## Work to do
Which lines below contain the string "width"? Return each of those lines in full, treating uppercase and lowercase as different.

## Data shown

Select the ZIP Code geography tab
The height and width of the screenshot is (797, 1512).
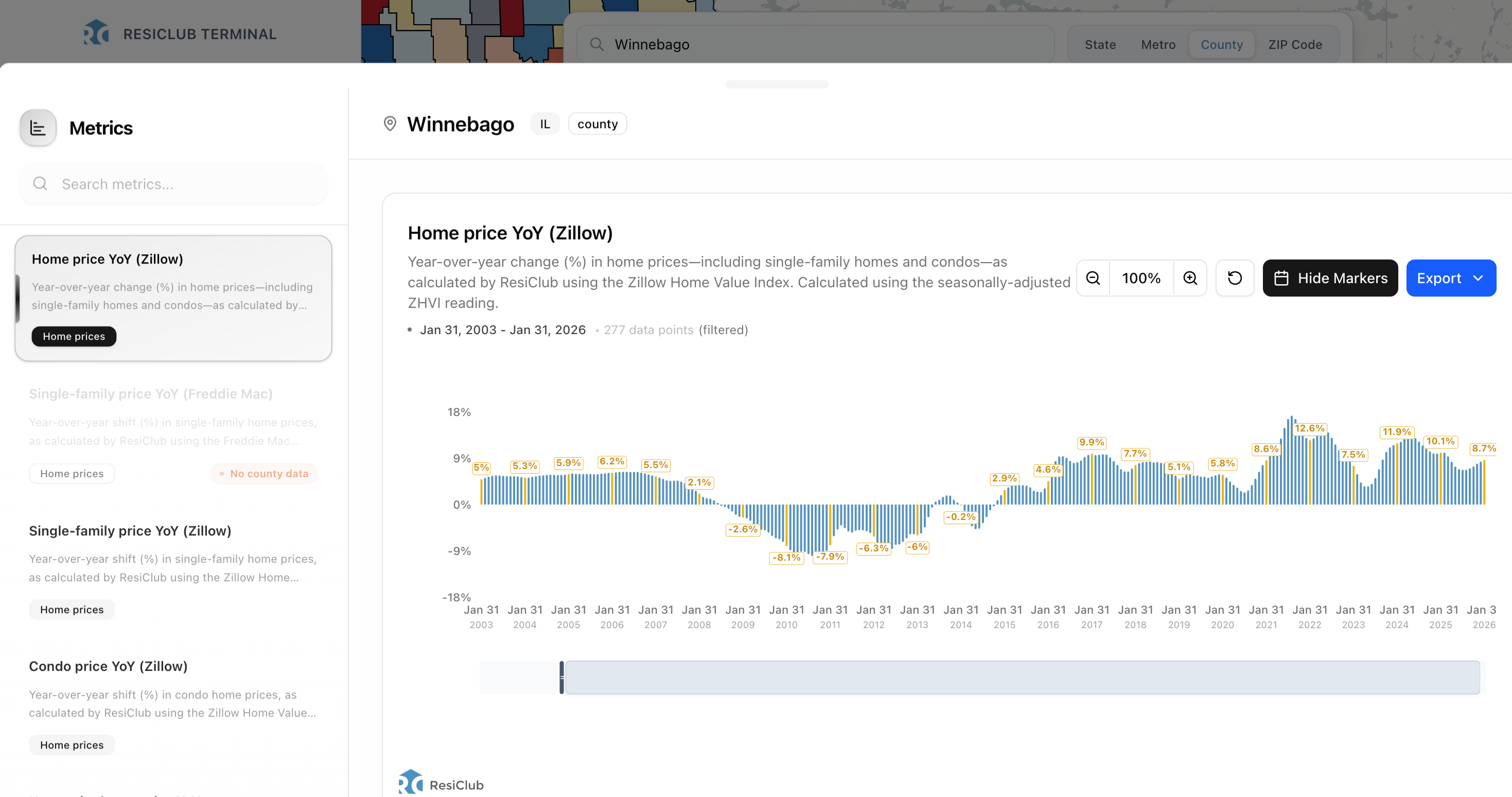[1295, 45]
* * *
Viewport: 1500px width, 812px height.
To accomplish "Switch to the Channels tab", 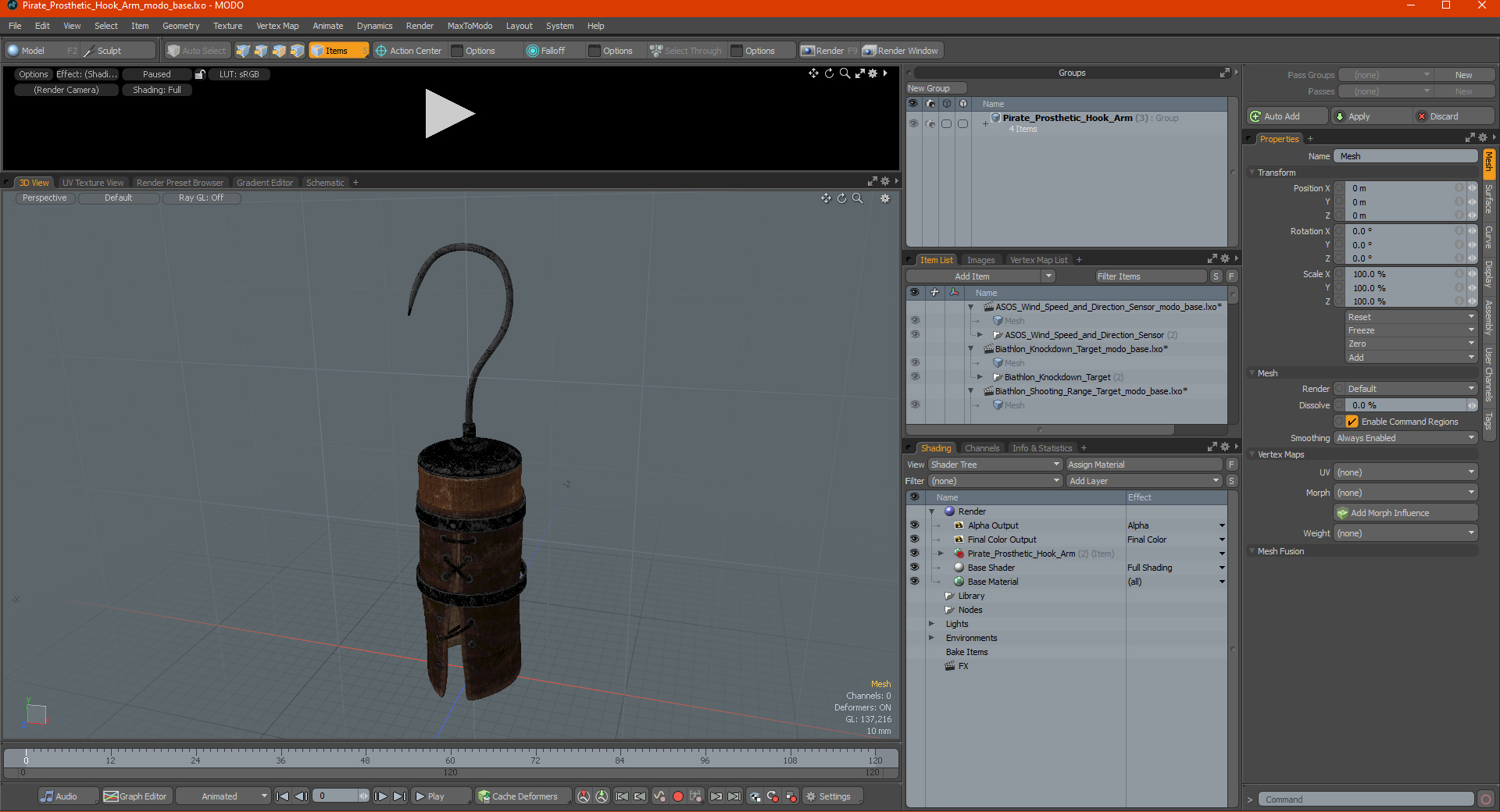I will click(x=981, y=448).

## Answer below
The height and width of the screenshot is (797, 1512).
Viewport: 1500px width, 812px height.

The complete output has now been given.